Data items:

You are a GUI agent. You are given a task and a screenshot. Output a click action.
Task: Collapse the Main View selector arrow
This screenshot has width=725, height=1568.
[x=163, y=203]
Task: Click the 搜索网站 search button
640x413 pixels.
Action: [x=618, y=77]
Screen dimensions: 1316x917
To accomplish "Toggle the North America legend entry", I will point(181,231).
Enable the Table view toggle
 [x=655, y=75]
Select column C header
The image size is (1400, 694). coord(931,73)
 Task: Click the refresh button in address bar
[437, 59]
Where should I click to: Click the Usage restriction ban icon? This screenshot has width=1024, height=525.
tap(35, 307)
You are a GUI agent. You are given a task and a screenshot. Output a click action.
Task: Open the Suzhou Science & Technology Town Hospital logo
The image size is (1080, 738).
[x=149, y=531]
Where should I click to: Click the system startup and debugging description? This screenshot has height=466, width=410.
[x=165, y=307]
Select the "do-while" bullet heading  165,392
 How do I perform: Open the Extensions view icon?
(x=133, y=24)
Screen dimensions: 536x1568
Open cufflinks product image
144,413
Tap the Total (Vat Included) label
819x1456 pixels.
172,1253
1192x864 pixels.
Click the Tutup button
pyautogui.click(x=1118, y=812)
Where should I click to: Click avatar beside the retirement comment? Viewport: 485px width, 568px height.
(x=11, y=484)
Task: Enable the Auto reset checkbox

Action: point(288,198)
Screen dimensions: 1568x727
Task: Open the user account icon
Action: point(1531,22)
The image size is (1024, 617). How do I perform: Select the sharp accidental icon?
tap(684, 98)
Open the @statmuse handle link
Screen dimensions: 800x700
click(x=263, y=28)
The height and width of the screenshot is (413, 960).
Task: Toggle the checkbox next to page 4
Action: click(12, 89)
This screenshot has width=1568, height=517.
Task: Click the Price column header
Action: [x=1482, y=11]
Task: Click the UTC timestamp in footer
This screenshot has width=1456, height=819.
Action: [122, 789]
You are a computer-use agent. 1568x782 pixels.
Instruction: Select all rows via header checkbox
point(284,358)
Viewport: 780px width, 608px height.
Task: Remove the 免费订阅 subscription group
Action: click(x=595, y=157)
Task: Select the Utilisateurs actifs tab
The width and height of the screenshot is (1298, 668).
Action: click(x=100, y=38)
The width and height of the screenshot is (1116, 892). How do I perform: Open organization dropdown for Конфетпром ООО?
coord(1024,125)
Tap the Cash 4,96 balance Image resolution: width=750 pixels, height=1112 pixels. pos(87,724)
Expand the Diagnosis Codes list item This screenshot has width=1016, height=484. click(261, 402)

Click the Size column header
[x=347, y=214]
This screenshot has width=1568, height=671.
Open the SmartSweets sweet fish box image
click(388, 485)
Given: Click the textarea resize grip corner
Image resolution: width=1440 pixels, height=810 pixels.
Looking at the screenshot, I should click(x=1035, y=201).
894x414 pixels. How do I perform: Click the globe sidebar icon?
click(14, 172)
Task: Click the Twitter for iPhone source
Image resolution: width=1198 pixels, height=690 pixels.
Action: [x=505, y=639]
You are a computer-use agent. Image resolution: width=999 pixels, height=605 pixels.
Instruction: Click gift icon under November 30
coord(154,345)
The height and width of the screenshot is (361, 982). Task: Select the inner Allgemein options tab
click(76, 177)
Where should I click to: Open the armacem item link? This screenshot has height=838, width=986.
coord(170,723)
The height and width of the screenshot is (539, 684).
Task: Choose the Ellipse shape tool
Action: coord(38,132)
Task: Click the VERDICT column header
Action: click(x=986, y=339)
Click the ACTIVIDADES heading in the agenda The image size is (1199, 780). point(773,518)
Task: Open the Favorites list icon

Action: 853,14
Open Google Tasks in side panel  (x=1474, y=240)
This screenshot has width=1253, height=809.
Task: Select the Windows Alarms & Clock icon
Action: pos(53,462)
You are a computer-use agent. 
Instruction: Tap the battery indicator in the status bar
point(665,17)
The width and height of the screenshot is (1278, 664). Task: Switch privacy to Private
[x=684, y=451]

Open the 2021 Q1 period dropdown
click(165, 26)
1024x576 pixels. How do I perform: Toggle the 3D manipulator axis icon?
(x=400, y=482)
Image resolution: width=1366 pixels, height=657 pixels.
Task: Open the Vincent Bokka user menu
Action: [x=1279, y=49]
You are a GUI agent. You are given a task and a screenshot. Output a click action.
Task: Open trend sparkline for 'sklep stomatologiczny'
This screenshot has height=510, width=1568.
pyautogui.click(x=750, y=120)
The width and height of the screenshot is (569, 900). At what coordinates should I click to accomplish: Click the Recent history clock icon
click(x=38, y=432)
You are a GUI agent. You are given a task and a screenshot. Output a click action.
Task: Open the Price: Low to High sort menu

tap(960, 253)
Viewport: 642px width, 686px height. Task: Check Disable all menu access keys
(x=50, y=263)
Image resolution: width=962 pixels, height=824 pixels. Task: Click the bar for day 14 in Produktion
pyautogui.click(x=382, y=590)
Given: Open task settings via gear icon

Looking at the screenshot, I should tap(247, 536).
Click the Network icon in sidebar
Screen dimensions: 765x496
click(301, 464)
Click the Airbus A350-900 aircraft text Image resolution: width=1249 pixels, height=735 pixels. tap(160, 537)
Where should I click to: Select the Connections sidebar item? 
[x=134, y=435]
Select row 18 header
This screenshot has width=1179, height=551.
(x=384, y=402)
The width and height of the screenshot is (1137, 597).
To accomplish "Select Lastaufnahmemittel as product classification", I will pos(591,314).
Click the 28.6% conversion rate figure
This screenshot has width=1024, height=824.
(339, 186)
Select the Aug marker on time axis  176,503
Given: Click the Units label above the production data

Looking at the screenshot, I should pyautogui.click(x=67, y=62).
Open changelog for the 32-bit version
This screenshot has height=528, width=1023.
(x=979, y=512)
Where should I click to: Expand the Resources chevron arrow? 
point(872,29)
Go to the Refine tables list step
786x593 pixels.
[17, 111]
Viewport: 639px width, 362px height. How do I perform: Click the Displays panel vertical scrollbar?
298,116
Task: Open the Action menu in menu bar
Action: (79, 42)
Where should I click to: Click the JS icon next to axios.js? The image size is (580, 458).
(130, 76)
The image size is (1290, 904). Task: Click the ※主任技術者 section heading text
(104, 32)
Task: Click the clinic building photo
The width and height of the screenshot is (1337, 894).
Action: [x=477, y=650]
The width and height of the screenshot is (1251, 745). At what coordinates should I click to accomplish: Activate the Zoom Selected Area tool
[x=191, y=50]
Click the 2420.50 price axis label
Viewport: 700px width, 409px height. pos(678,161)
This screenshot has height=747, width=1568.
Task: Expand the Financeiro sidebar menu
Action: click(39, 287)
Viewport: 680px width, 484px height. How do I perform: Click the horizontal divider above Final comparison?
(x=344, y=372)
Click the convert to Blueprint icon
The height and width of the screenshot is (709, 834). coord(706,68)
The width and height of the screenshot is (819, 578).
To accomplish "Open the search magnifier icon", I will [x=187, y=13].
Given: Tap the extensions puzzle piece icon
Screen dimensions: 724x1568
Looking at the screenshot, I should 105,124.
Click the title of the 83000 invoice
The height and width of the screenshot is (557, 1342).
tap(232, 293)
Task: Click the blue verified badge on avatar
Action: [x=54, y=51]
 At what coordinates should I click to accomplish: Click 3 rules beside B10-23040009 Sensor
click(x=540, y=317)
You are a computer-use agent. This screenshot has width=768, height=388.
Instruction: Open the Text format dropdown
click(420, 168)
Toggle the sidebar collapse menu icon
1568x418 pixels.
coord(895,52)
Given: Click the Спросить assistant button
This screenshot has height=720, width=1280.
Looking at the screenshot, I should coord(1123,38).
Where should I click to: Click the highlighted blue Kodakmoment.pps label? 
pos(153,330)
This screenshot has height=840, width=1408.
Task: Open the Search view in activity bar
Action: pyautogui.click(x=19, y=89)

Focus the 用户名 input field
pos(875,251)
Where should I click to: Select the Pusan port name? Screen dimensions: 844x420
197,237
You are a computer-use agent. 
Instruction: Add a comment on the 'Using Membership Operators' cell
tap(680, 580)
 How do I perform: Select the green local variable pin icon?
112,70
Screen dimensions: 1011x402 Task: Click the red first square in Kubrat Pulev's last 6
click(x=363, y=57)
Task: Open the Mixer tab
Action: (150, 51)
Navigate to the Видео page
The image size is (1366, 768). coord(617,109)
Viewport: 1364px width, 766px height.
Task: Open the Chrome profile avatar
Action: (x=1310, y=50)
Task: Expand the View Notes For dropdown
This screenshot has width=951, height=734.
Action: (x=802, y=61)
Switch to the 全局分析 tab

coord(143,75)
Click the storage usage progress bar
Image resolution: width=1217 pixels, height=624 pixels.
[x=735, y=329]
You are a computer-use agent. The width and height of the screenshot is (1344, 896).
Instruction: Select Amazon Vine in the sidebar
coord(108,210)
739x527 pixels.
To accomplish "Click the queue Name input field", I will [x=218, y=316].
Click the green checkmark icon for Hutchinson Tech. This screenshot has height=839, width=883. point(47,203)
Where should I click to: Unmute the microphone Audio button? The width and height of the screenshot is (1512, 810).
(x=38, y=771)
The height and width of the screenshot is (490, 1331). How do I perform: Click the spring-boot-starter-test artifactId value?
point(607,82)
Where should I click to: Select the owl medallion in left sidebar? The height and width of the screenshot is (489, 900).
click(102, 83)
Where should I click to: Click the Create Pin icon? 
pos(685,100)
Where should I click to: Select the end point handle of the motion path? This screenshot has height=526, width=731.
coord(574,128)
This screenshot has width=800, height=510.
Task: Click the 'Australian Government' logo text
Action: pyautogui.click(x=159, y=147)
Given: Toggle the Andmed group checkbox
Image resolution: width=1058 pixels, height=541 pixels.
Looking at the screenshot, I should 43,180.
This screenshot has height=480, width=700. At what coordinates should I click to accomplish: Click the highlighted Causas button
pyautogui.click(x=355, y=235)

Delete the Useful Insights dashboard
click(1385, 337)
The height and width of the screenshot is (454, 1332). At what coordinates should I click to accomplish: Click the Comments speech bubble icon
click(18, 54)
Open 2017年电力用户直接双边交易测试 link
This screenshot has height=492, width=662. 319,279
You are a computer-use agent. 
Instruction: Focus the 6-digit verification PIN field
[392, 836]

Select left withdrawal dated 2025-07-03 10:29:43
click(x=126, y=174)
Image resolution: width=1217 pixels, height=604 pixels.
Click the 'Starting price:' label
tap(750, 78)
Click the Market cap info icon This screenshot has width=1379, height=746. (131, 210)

Task details: Please make an exact copy of the lines above from the line with "Task: Open the Price: Low to High sort menu" through the line with "Click the Airbus", both ends included.

Answer below:
Task: Open the Price: Low to High sort menu

tap(960, 253)
Viewport: 642px width, 686px height. Task: Check Disable all menu access keys
(x=50, y=263)
Image resolution: width=962 pixels, height=824 pixels. Task: Click the bar for day 14 in Produktion
pyautogui.click(x=382, y=590)
Given: Open task settings via gear icon

Looking at the screenshot, I should tap(247, 536).
Click the Network icon in sidebar
Screen dimensions: 765x496
click(301, 464)
Click the Airbus A350-900 aircraft text Image resolution: width=1249 pixels, height=735 pixels. tap(160, 537)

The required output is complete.